Saturday, 7 July 2012

This Does Not Quite Add Up,

way back on June 21 a typhoon hit the Inokashira Park Zoo in Japan,


officials said that 30 squirrels escaped when a tree made a hole in the netting of their cage, so a round up operation began, it did not seem a difficult task as locally to the Inokashira Park Zoo, there are no squirrels of the same type that escaped, fast forward to today, 38 have now been recaptured!

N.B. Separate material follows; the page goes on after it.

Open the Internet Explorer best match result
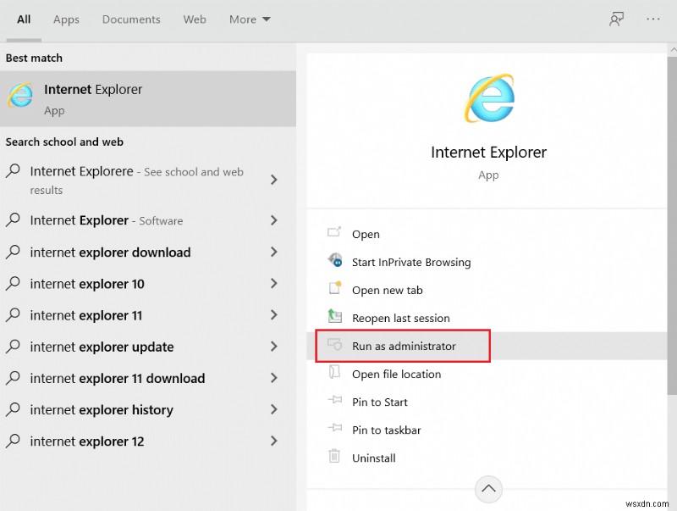The width and height of the screenshot is (677, 511). tap(93, 98)
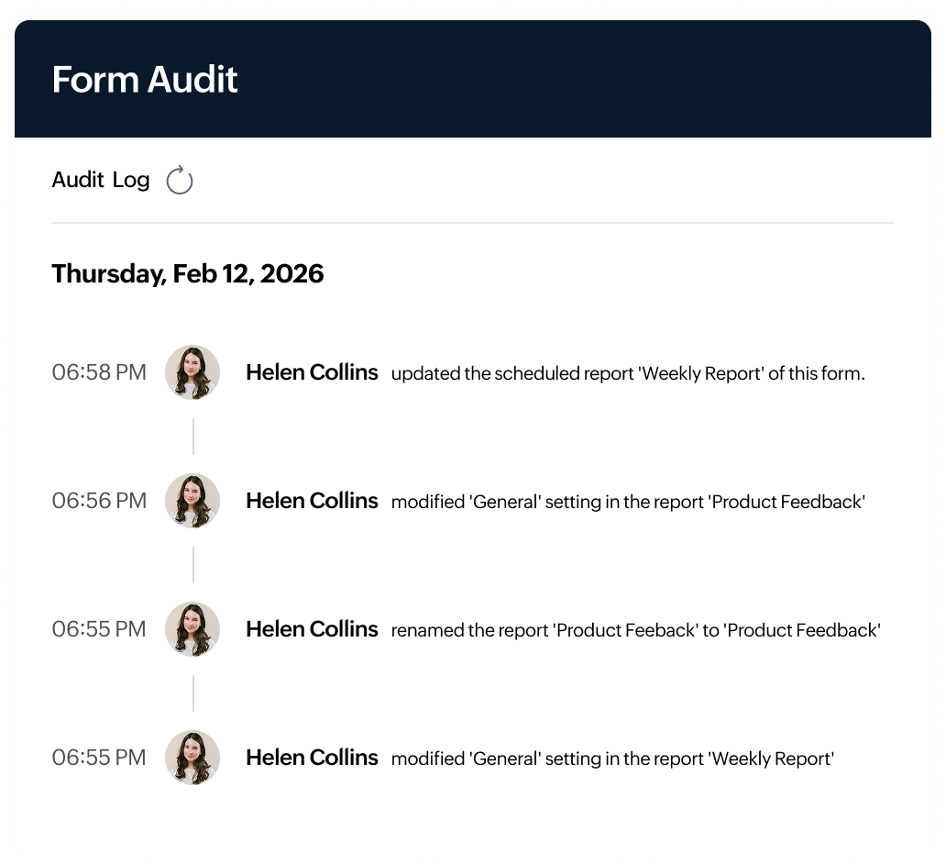The image size is (946, 864).
Task: Select the 06:58 PM timestamp
Action: click(x=99, y=373)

Hioshi Mashima, an animal biology specialist at the Zoo, told AFP on Friday that he believed that there must have been a few squirrels in the enclosure that officials didn't realize were there, 'more than 40 squirrels must have gotten away in the first place,' he said, 'there are no wild squirrels inhabiting this area, that is for sure,'



but another zoo official, Eri Tsushima, told the agency that animal handlers may have actually swept up wild squirrels from outside the zoo’s walls, she said keepers would be checking all those taken into captivity for microchips that the zoo implants into each of its animals, in the meantime, the zoo is still getting calls about runaway squirrels at large in Tokyo, 'we still receive about four to five reports a day from witnesses,' Ms Tsushima told AFP, 'we will continue setting traps as long as people keep reporting squirrel sightings to us,'


so 30 out, 38 and still counting back in, so if the officials check the micro chips in the captive ones, the ones that have breed in captivity will not be chipped, that's it, they must have been breeding like squirrels!